== Supplied records

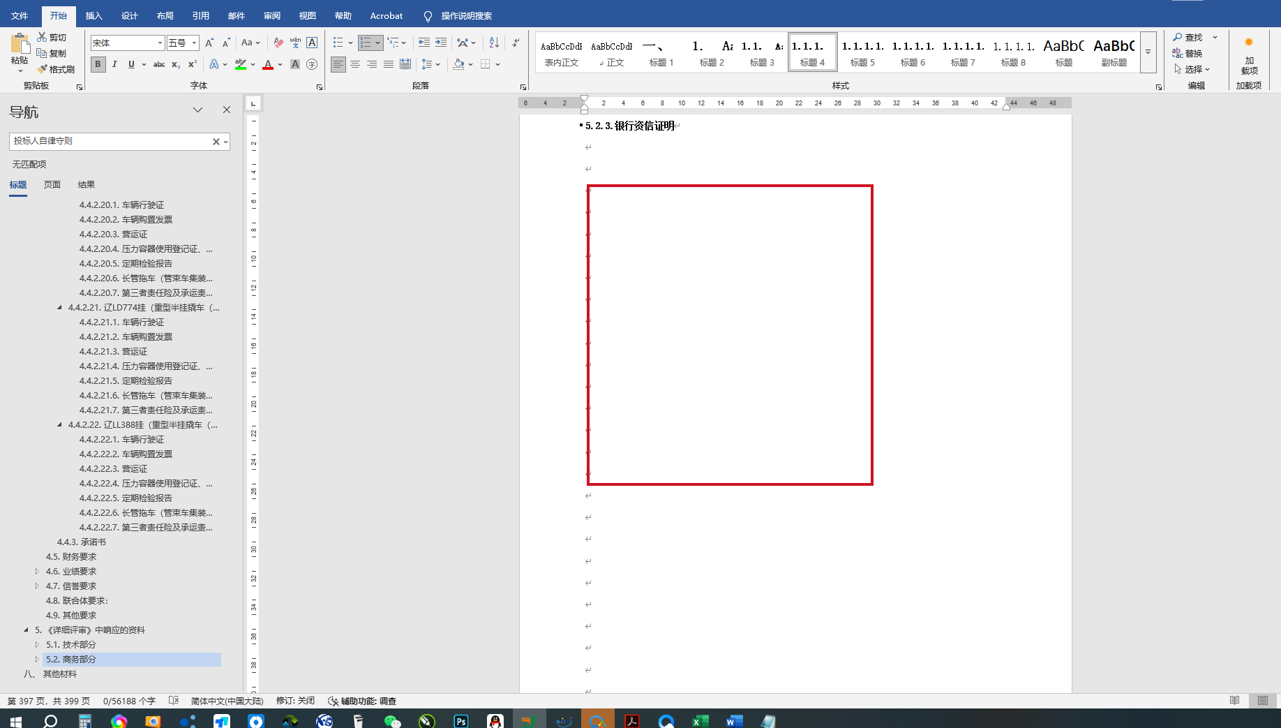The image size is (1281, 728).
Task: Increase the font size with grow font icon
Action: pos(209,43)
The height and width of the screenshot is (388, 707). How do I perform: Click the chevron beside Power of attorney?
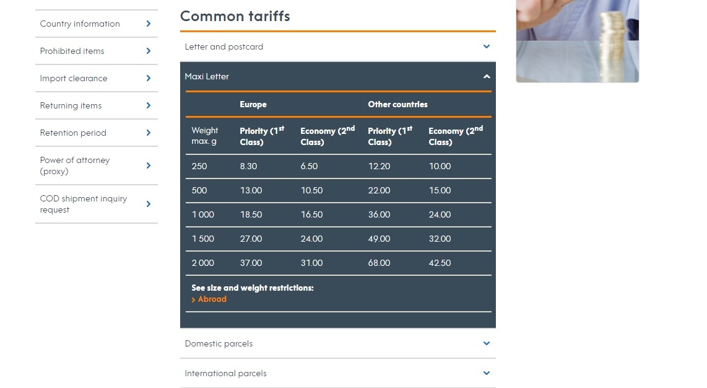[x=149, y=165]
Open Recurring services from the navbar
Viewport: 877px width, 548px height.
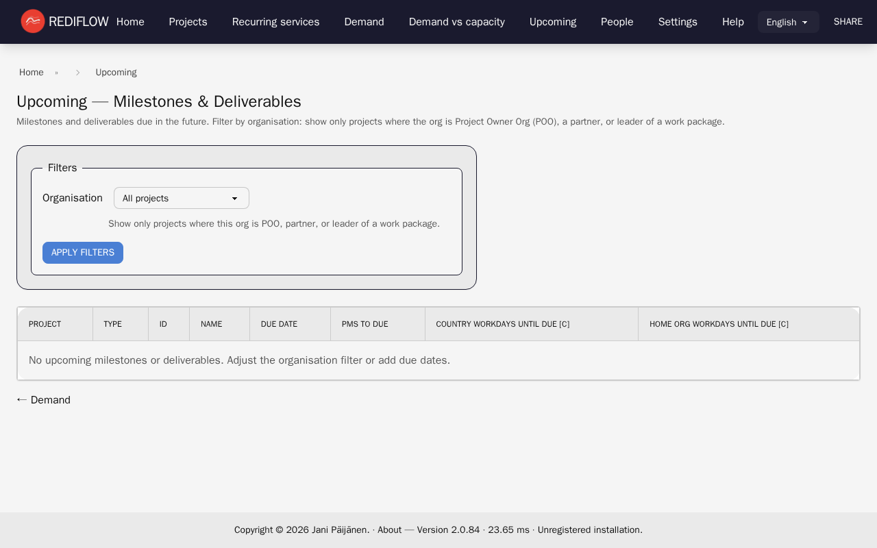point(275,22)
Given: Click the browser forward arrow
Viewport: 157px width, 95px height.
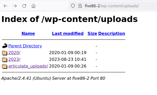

====

Copy nothing but the lines above from the one with "Given: Click the browser forward arrow" through the end of the material, word for word, and drop the pictures.

Given: Click the browser forward arrow
Viewport: 157px width, 95px height.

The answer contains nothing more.